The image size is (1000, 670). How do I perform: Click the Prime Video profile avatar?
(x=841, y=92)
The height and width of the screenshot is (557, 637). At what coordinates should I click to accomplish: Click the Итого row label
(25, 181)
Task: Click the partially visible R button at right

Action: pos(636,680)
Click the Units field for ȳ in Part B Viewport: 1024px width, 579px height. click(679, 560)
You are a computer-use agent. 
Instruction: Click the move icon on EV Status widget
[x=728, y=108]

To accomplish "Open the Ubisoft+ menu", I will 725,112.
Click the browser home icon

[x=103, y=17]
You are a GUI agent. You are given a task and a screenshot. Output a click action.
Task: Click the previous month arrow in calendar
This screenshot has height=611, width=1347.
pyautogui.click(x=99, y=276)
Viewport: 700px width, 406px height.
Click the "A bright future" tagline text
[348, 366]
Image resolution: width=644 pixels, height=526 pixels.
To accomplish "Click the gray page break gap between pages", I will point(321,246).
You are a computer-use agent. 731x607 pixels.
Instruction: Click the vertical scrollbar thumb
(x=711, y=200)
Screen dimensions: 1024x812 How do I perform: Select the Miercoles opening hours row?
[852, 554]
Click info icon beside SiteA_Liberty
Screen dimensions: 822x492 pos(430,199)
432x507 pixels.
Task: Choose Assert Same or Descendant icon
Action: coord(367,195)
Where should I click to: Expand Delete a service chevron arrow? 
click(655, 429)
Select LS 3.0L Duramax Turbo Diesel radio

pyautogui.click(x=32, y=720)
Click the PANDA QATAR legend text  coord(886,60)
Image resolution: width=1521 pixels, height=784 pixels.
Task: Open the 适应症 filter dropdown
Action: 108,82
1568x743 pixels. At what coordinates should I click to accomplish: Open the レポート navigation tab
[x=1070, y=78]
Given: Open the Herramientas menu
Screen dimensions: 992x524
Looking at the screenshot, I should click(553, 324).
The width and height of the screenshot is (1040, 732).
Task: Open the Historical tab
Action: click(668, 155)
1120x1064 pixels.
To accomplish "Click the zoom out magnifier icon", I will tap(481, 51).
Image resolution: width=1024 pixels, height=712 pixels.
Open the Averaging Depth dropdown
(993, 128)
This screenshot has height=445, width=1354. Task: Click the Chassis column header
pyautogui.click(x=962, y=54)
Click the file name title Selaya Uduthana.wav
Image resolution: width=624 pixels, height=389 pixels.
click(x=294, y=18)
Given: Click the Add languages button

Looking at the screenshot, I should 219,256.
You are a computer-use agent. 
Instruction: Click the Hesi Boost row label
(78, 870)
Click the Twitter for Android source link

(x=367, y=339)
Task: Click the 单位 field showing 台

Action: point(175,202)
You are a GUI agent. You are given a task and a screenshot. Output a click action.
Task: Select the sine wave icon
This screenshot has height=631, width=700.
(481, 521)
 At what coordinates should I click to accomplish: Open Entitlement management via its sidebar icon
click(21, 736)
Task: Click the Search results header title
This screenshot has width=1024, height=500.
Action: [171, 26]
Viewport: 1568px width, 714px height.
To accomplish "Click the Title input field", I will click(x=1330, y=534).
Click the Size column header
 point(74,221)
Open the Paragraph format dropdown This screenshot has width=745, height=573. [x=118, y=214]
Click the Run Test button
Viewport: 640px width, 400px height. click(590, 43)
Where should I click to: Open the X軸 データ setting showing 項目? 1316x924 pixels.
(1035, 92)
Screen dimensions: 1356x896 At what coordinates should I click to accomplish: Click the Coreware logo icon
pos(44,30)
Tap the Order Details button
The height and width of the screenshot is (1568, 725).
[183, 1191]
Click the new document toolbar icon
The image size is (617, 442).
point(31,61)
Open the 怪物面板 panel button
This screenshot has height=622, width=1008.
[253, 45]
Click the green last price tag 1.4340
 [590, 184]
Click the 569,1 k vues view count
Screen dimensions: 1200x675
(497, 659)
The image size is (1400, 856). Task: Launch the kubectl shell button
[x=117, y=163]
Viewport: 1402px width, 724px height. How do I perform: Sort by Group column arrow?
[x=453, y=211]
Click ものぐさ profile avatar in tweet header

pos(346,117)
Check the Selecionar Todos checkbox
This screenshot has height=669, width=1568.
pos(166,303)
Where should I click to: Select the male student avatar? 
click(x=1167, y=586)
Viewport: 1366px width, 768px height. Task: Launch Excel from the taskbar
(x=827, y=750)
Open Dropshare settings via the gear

_ _ _ _

[Task brief]
Repeat exactly the lines above from the one with "Click the Units" up to and including the one with "Given: Open the Herramientas menu". No other line belongs in the reply.

[Reply to the task]
Click the Units field for ȳ in Part B Viewport: 1024px width, 579px height. click(679, 560)
You are a computer-use agent. 
Instruction: Click the move icon on EV Status widget
[x=728, y=108]

To accomplish "Open the Ubisoft+ menu", I will 725,112.
Click the browser home icon

[x=103, y=17]
You are a GUI agent. You are given a task and a screenshot. Output a click action.
Task: Click the previous month arrow in calendar
This screenshot has height=611, width=1347.
pyautogui.click(x=99, y=276)
Viewport: 700px width, 406px height.
Click the "A bright future" tagline text
[348, 366]
Image resolution: width=644 pixels, height=526 pixels.
To accomplish "Click the gray page break gap between pages", I will point(321,246).
You are a computer-use agent. 731x607 pixels.
Instruction: Click the vertical scrollbar thumb
(x=711, y=200)
Screen dimensions: 1024x812 How do I perform: Select the Miercoles opening hours row?
[852, 554]
Click info icon beside SiteA_Liberty
Screen dimensions: 822x492 pos(430,199)
432x507 pixels.
Task: Choose Assert Same or Descendant icon
Action: coord(367,195)
Where should I click to: Expand Delete a service chevron arrow? 
click(655, 429)
Select LS 3.0L Duramax Turbo Diesel radio

pyautogui.click(x=32, y=720)
Click the PANDA QATAR legend text  coord(886,60)
Image resolution: width=1521 pixels, height=784 pixels.
Task: Open the 适应症 filter dropdown
Action: 108,82
1568x743 pixels. At what coordinates should I click to accomplish: Open the レポート navigation tab
[x=1070, y=78]
Given: Open the Herramientas menu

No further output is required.